**ACTIVITY 1**
According to the report on inpatient hyperglycemia, which journal published the study?
**ACTIVITY 2**
Write the next part of the report on inpatient hyperglycemia, picking up after its last sentence.
(Beginning of SUPPLIED PASSAGE)
Inpatient hyperglycaemia can be an indicator of diabetes mellitus: Study
UK: A new study published in Diabetic Medicine suggests that the number of people who need to be screened to identify an individual who may have diabetes reduces as the screening threshold based on the peak in-hospital glucose concentration increases.
When brought to the hospital, many people with undiagnosed diabetes develop hyperglycemia. Inpatient hyperglycemia can be a sign of diabetes, but it can also be a simple stress reaction. As a result, Andrew J. Farmer and colleagues' study describes the extent to which an in-hospital maximum recorded random glucose test predicts the necessity for an in-hospital (or subsequent) HbA1c assessment to look for undetected diabetes.
(End of SUPPLIED PASSAGE)
(Beginning of DATASET)
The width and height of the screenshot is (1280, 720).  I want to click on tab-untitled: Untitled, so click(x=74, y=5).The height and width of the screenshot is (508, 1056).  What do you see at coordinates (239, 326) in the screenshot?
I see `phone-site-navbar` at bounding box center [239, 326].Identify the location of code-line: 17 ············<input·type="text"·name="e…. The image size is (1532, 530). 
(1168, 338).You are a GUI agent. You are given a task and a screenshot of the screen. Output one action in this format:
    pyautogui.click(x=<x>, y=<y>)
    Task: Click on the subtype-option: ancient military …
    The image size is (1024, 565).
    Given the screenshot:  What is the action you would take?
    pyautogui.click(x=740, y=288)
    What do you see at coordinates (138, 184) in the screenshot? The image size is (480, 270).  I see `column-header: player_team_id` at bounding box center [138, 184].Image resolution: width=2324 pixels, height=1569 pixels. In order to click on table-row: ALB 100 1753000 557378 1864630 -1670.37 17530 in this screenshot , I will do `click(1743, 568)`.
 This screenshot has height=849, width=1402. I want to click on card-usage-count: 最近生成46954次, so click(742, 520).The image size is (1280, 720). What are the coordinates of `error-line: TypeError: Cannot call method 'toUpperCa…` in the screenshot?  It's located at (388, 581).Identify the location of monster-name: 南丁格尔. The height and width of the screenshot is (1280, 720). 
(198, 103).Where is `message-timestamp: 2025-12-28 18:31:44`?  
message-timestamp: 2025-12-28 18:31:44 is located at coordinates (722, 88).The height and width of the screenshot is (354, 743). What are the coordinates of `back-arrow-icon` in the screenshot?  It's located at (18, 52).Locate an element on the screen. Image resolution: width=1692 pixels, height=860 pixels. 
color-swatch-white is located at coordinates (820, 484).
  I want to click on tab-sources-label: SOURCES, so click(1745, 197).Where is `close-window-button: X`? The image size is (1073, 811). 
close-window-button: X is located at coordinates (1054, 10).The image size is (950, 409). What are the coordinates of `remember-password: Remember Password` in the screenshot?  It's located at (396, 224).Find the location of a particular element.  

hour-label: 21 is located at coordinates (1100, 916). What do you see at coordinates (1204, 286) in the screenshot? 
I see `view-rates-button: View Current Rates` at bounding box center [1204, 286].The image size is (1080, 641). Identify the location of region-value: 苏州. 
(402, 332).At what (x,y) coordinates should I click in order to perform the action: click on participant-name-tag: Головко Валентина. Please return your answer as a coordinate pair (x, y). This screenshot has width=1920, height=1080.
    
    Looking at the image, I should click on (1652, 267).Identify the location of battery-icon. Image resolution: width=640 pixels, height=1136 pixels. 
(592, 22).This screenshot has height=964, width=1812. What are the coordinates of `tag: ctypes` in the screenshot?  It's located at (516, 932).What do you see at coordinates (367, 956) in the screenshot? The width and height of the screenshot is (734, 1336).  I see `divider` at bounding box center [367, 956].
(End of DATASET)
**TASK RESULT 1**
Diabetic Medicine

**TASK RESULT 2**
HbA1c, blood glucose, age, and gender were gathered from all people admitted to a UK NHS trust hospital between 1 January 2019 and 31 December 2020. The analysis was limited to patients who were registered with a GP practice that utilizes the trusted laboratory and had at least some tests ordered by those practices since 2008. Individuals were classified based on their maximum in-hospital glucose measurement, and the number of those with HbA1c levels of 48 mmol/mol (6.5 percent) prior to the index hospitalization, as well as during and after admission, was reported. An estimated proportion of people in each blood glucose stratum who did not have a follow-up HbA1c were found to have undiagnosed diabetes.